Monday 9 December 2013

Can something become too precious?

Christmas 1982 I was given a special gift. 
It was a silver welsh lovespoon on a chain that my grandmother gave to me.



I have worn this lovespoon for the last thirty one years...

I have just had a moment there - a moment where I doubted my maths! Thirty one years? Surely not?

Anyhow, as I said,  this lovespoon has been with me all this time. Throughout my school years tucked under my pale blue regulation blouse; through Uni days; moving away from home; moving back home; getting married; becoming a mother and eventually moving across the ocean to Australia.

I don't wear it everyday, but it is my default piece of jewellery.  As the years go by I love it more and more, and this is where the problem lies. My little silver lovespoon is becoming too precious that I am beginning to get a little wary of wearing it.

The other week I just had a feeling that I hadn't seen it for a while. I checked the couple of places where it should have been. Not there.

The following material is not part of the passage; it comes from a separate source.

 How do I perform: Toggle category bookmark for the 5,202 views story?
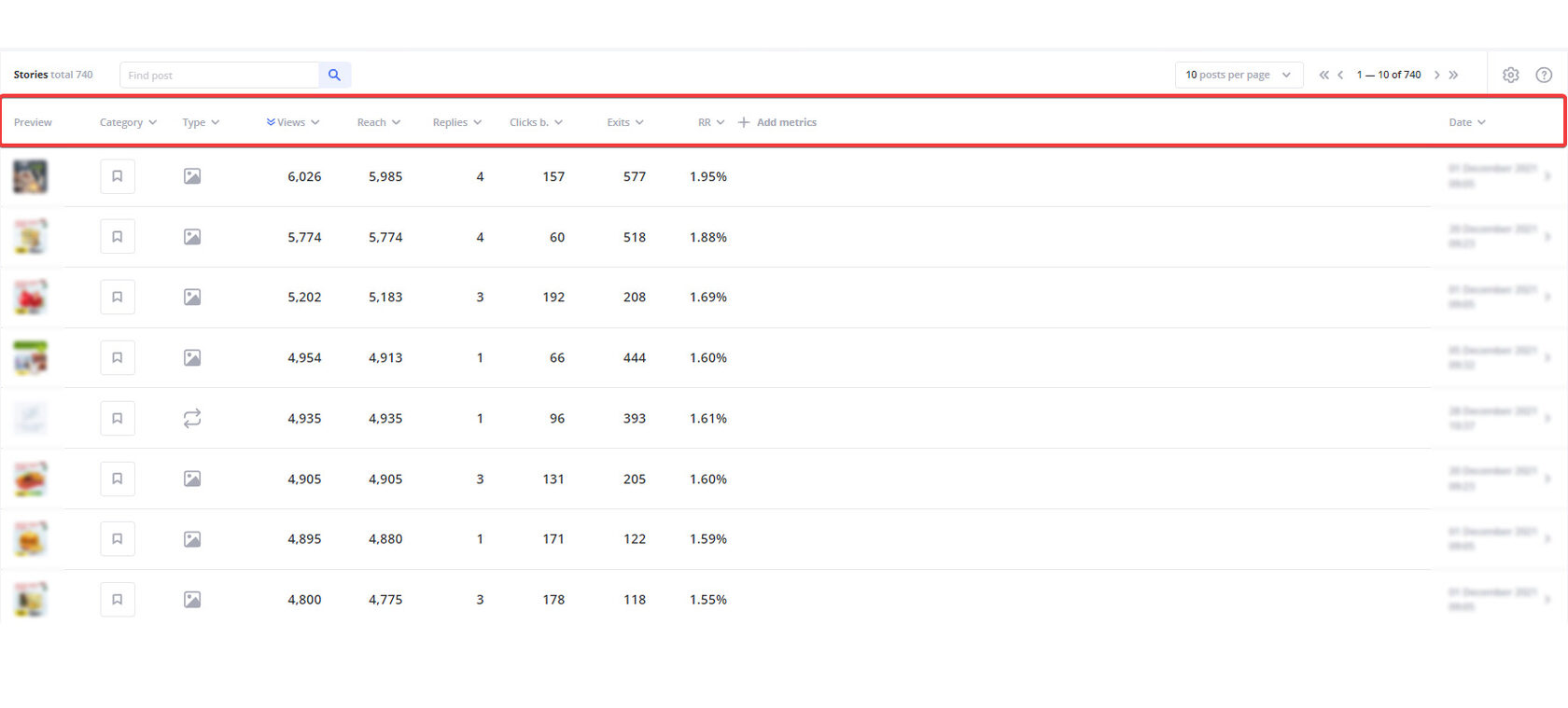click(118, 298)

I searched high and low. I turned drawers inside out even though it was highly unlikely that the spoon was anywhere near there. I could feel a bubble of panic, maybe even fear that I dared to think that I had lost it.

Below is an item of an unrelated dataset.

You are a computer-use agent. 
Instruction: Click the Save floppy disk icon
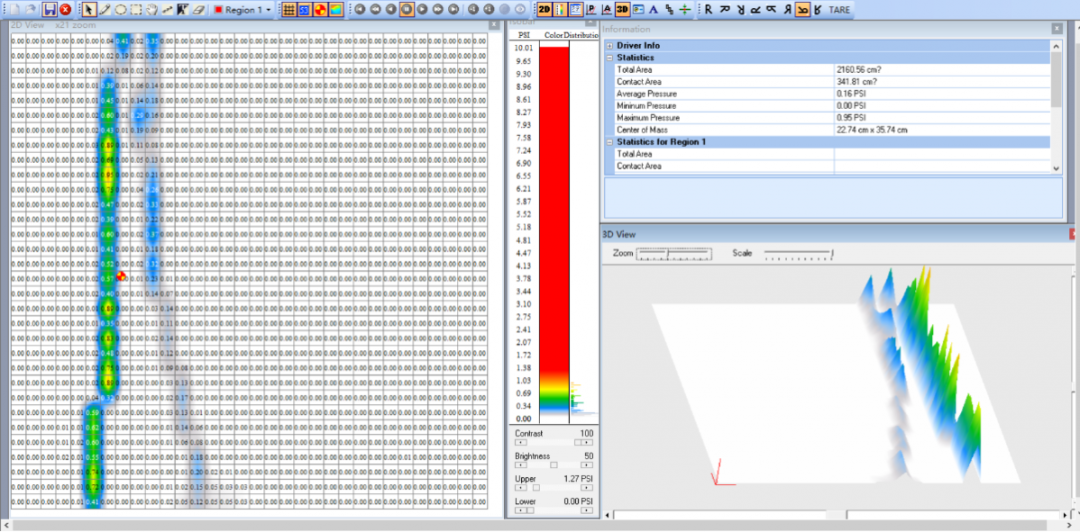click(x=49, y=9)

I left it a few days and searched again. Nothing....

I re-lived the previous few weeks. Tried to remember the clothes that I had worn. I recalled how I almost lost it once when I was olive picking a few years ago when the chain broke but the lovespoon stayed safe and tucked itself into my clothing.

Still nothing.

I even scrolled through some photos and tried to piece together when I wore it. Major panic when I saw a recent one of Sibs and I in Auckland with the lovespoon around my neck....!

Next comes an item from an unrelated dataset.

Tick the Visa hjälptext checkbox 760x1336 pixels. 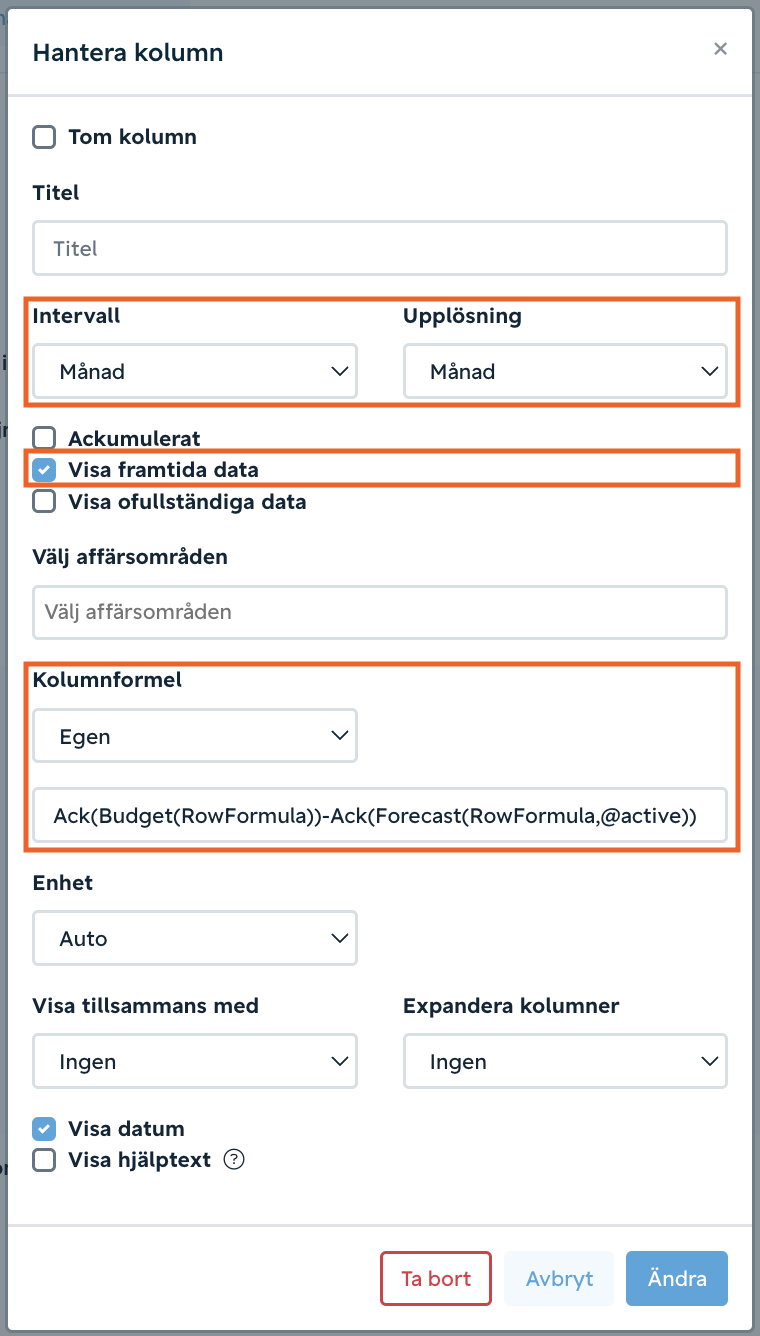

I tried to convince myself that it would just show up. (I do denial pretty well)

Last week I was packing to go away for a few days and as I was throwing some toiletries into a bag I spotted a small black velvet drawstring pouch. I tentatively peered inside and there was my little silver lovespoon. It had made it back from Auckland.

So I wore it when I went away again last week and then the same thing happened. I couldn't find it a few days later. Not in the little black pouch, not in the other obvious places.

I rang the hotel - nothing.

Maybe my luck was running out?

This morning I found it tucked in the corner of the jewellery roll that I took away with me. The same jewellery  roll that I looked through - twice.
I actually whooped out loud!

Is this just a sign of a busy life? Of having a brain that it crammed too full of end of year lists and chores that I can't think straight?

Or have these near misses been a sign that I should place this necklace away in a drawer, lock it and hide the key??

I have thought a bit about it this evening. I have thought about how much I love my silver lovespoon necklace and how it often makes me think of my grandmother.

I thought about how devastated I would be if I did ever lose it.
But the strongest feeling came when I really considered not wearing it again.
It felt like I was about to lock a bit of me away.
Dramatic?
Maybe....

So I'm going to continue to take great pleasure in wearing it and in enjoying the link it gives me to my past. It's a bit like deciding to live the moments. There's no point wondering too much about the 'what ifs' in life - just make the most of it whilst you have it.

Wish me luck in keeping it safe for the next thirty years and beyond!